Citizen Lab research has been tracking this dark market, shedding light on its scope, scale and character. In 2011, we found that U.S.-based Blue Coat Systems’ network monitoring devices were deployed in Syria and Burma. We followed this up in 2013 with our Planet Blue Coat report, which used wide-scale Internet scans to reveal the presence of Blue Coat ProxySG devices, capable of censorship, and Blue Coat PacketShaper devices, capable of mass surveillance, in countries that rank among the world’s most notorious abusers of human rights, including China, Russia, the United Arab Emirates and Vietnam.
In 2012, Citizen Lab researchers determined that the computers of Bahraini and Emirati activists were secretly monitored by their governments using spyware products sold by a British (Gamma International) and an Italian (Hacking Team) company, respectively. Notably, Blue Coat Systems, Gamma International, and Hacking Team have all just made Reporters Without Borders’ 2013 Corporate Enemies of the Internet list, ranking alongside State Enemies of the Internet Syria, China, Iran, Bahrain and Vietnam.
Although a new and still largely obscure market, this trade in digital arms is clearly spreading furiously. Innovation in this case comes from a variety of drivers: the nearly insatiable desire among autocratic regimes to infiltrate, subvert and disable networked opposition; the growing desire among law enforcement, defence and intelligence agencies to exploit tools that allow them to undertake domestic surveillance and/or espionage abroad; and increasingly from large companies taking matters into their own hands, striking back at attackers they deem to be violating their private property.
Wednesday, we added to the body of evidence around this dark market. In You Only Click Twice: FinFisher’s Global Proliferation, Citizen Lab’s researchers document the results of a comprehensive global Internet scan for the command and control servers of Gamma International’s FinFisher surveillance software. The report details the discovery of a campaign in Ethiopia using FinSpy spyware against a political opposition group, and examination of a FinSpy Mobile sample that appears to have been used in Vietnam. The researchers also found command and control servers for FinSpy back doors, part of the FinFisher “remote monitoring solution,” in 25 countries, namely, Australia, Bahrain, Bangladesh, Brunei, Canada, Czech Republic, Estonia, Ethiopia, Germany, India, Indonesia, Japan, Latvia, Malaysia, Mexico, Mongolia, Netherlands, Qatar, Serbia, Singapore, Turkmenistan, United Arab Emirates, United Kingdom, United States, and Vietnam.
The presence of FinSpy command and control servers in Canada is certainly striking, but there’s a lot that we cannot say for sure about it. The servers are running on a commercial hosting provider, Softcom Inc., and so could belong to anyone. They could be employed by an agency of Canada’s security services, or someone else operating from afar. Only the web-hosting company, Softcom, could say for certain.
But that shouldn’t make Canadians relax. Canadian involvement in this marketplace is significant and growing. For example, ALOE Systems, a company based in Markham, Ont. that offers a surveillance system known as NetBeholder, serves as the “partner” company of MFI-Soft, a Russian manufacturer that supplies the Russian government with equipment to operate SORM — Russia’s nationwide system of communications interception.

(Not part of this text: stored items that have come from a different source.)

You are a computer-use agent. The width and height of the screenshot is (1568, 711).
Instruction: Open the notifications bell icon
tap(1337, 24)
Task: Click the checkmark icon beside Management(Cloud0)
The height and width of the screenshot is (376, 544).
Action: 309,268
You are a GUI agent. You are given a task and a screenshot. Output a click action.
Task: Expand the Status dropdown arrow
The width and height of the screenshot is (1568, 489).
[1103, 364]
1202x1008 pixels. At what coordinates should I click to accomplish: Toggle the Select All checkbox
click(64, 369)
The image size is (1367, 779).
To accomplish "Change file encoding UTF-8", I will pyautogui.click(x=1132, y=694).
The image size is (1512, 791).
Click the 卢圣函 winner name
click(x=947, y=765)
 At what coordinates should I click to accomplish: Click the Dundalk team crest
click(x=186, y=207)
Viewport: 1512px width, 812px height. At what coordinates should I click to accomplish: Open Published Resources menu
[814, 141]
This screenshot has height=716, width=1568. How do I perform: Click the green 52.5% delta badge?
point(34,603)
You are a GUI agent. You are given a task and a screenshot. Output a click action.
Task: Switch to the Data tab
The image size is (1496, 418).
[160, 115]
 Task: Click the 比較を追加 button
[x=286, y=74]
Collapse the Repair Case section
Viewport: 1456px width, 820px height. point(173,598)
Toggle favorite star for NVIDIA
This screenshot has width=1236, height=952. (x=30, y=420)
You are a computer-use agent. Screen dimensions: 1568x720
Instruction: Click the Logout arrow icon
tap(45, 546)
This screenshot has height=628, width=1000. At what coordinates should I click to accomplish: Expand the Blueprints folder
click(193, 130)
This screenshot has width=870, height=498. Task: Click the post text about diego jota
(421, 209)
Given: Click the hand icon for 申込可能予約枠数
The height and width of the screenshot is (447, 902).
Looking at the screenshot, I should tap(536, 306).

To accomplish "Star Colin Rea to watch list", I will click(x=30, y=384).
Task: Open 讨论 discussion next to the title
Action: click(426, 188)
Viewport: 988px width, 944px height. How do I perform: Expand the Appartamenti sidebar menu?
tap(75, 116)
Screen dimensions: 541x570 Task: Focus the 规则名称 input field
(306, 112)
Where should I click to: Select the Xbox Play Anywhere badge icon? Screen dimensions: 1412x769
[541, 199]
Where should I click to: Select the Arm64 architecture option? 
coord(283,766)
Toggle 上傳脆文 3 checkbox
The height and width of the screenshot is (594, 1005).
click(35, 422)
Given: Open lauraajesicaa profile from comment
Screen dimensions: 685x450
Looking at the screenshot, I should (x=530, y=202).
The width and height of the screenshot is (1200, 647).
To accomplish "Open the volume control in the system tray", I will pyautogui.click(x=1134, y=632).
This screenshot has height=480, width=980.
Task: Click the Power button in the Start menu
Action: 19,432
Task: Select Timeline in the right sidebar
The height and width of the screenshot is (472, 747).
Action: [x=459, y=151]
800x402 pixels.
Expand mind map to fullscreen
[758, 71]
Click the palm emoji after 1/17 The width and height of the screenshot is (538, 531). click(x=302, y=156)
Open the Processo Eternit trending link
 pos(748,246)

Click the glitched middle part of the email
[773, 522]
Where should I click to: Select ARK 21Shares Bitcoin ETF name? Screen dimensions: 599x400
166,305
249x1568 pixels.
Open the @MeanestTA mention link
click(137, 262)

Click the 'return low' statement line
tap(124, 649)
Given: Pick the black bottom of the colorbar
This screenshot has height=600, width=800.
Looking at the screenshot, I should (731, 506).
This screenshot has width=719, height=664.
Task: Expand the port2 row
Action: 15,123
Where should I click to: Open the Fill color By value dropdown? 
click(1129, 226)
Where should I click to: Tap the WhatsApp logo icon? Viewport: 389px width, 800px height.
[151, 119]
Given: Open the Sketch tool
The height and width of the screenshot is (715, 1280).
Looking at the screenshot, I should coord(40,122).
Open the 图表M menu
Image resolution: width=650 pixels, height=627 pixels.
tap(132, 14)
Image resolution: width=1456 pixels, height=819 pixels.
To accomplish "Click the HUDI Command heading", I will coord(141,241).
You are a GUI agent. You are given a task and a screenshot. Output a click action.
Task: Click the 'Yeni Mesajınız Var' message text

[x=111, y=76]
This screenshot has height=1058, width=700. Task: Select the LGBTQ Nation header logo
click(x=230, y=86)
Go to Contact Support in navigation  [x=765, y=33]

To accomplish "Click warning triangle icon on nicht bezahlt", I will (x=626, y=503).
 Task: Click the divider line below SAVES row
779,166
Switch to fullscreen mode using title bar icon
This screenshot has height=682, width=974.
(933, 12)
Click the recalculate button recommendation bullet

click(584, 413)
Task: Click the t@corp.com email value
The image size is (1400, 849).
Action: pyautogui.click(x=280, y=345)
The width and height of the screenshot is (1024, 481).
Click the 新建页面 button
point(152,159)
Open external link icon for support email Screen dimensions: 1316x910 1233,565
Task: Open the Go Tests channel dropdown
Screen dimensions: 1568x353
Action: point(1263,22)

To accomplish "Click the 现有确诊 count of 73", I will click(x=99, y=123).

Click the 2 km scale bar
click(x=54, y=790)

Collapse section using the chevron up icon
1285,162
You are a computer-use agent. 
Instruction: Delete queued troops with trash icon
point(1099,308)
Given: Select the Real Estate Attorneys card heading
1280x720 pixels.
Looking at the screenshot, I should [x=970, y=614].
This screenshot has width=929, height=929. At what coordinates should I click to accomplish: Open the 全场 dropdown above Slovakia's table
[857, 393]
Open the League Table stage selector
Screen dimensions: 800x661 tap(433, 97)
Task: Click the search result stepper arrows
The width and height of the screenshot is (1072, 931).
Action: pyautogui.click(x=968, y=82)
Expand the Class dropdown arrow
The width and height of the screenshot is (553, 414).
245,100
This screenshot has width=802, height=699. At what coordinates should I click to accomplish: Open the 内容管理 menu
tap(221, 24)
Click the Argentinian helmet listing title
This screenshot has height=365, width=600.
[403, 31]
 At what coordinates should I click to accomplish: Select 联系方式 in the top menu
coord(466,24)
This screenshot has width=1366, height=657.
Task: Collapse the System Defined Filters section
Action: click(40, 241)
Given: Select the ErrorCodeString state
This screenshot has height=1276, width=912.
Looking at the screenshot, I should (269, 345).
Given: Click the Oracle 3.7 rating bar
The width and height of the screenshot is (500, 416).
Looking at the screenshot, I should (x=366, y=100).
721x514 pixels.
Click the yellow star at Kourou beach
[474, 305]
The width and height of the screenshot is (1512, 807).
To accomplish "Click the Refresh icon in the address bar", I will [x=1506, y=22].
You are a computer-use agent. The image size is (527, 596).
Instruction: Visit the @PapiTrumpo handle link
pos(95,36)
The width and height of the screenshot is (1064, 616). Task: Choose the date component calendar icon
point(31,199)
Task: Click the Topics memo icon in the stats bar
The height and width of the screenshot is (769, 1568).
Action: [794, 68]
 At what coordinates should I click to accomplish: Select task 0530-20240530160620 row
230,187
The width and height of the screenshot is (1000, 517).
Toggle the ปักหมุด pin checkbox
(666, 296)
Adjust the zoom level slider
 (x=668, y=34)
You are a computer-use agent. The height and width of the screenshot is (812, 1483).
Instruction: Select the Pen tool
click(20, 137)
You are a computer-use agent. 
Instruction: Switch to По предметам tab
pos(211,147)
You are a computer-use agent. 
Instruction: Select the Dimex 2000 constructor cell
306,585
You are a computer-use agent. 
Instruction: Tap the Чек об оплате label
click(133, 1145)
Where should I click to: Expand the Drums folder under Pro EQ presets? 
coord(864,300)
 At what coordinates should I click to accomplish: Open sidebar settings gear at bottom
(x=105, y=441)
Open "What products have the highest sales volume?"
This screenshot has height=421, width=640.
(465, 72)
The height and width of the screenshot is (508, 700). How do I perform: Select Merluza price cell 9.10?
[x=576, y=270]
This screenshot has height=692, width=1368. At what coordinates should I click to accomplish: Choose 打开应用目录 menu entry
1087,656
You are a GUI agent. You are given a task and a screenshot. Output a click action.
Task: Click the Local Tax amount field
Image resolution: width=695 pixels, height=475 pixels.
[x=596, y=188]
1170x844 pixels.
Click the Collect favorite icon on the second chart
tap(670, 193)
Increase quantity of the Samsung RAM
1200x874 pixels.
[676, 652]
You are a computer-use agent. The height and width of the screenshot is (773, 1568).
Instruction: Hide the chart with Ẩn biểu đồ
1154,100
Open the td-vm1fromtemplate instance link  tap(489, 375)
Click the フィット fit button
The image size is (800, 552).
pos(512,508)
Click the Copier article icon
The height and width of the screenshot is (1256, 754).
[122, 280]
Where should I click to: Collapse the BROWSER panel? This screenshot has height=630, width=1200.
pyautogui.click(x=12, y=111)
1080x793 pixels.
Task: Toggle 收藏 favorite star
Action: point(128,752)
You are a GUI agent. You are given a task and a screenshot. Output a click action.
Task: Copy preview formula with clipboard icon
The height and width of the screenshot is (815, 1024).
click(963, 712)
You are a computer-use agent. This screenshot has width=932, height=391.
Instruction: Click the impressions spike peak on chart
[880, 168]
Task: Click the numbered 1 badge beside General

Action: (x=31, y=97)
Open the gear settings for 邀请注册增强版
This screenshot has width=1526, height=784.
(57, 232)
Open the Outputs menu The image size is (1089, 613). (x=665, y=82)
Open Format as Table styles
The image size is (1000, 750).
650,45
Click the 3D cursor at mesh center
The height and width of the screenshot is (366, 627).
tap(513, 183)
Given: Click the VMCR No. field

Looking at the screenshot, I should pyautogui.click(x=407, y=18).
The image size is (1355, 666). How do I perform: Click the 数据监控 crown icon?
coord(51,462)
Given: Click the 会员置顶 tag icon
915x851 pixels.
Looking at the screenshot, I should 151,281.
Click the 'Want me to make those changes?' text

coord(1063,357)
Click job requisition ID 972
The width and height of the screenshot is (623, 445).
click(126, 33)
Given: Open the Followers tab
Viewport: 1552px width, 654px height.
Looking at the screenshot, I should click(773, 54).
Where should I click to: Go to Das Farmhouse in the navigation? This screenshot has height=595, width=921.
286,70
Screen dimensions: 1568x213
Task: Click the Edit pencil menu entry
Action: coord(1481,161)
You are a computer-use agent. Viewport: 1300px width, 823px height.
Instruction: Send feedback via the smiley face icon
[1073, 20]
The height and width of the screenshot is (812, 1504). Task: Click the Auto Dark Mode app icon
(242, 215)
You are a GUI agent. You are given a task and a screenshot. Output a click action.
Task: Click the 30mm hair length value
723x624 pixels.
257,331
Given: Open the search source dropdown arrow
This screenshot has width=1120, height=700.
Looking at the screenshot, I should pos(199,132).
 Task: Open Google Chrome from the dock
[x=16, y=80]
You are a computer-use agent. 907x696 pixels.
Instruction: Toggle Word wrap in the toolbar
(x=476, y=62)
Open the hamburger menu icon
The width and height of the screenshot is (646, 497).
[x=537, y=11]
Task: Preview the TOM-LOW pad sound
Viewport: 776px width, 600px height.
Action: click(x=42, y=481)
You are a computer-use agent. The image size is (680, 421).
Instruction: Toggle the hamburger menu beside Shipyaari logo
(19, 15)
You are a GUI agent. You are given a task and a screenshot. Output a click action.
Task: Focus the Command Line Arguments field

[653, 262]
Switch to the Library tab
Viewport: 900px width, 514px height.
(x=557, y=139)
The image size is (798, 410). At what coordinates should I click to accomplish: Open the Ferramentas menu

Canadian company Netsweeper was found to supply Internet censorship equipment to national ISPs in Qatar, the UAE, and Yemen, where it has been used to block access to political and religious information.
Companies such as BlackBerry have been pressured to spy on their users for governments such as India, the UAE, Saudi Arabia and others, with huge question marks around the extent they have capitulated to these “regulatory requirements.” And, Canada’s largest pension plan, the Ontario Teachers’, is a majority investor in Blue Coat Systems.
Canada just keeps showing up on the radar of the digital arms trade, but unfortunately not because of any considered public debate.
Can the digital arms trade be controlled? Some argue the need for more intelligent export controls. The European Parliament has been debating end-use-based restrictions on this trade. Others think that’s futile.
The U.S. Department of State has issued guidance on the export of “sensitive technologies” to Iran and Syria pursuant to the applicable sanctions regimes. Human rights organizations have filed complaints against Gamma International, and Citizen Lab urged investor activism when we found out that Blue Coat Systems was owned in part by the Ontario Teachers’ Pension Plan (we’ve yet to receive any response from either Blue Coat or OTPP).
There are no easy solutions, but assuming surveillance, censorship, and other forms of digital compromise only happen in far-off places is no longer a viable approach. The digital-arms trade is alive and well in Canada. And the longer we put off dialogue and creative engagement on these issues, the closer we come to the day that the dangerous practices in which we’ve been complicit abroad come home to roost.